§ **TASK DETAILS**
In the records below, begin at the line containing "Click the tallest" and end at the line containing "The image size is (547, 411)."; quote every line in that span exactly, including both boundary lines, and no others.

======== RECORDS FOR THE EXERCISE ========

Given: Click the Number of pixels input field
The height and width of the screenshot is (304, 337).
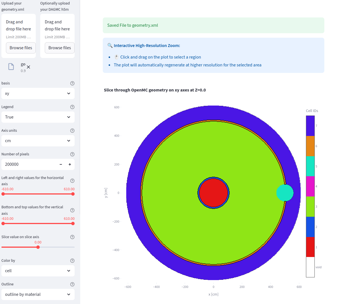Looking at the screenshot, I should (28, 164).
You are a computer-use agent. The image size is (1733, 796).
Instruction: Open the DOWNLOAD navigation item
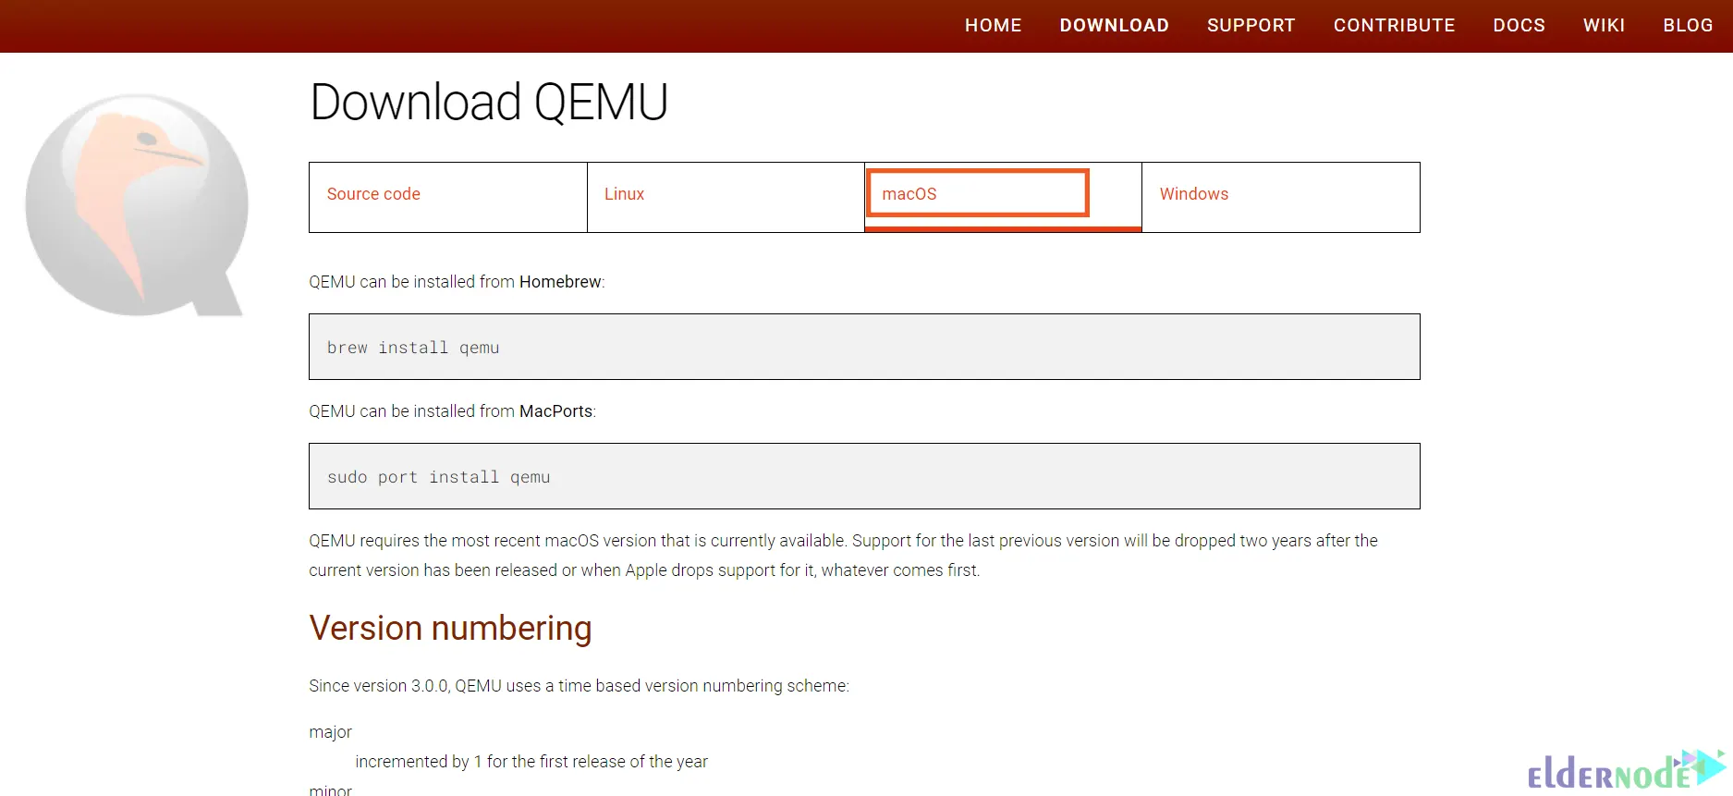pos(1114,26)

========
======== RECORDS FOR THE EXERCISE ========

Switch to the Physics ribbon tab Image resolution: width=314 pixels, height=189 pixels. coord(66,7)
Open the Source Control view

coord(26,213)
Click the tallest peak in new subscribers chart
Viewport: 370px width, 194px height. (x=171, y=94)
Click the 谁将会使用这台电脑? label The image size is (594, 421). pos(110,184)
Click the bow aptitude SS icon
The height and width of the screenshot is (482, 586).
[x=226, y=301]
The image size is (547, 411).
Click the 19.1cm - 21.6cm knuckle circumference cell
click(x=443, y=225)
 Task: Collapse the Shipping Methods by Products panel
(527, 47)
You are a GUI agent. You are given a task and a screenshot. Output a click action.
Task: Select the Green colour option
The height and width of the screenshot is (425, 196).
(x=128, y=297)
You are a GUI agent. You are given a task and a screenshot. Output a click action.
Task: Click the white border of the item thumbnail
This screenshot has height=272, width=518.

========

§ **OUTPUT FOR THIS TASK**
Click the tallest peak in new subscribers chart
Viewport: 370px width, 194px height. (x=171, y=94)
Click the 谁将会使用这台电脑? label The image size is (594, 421). pos(110,184)
Click the bow aptitude SS icon
The height and width of the screenshot is (482, 586).
[x=226, y=301]
The image size is (547, 411).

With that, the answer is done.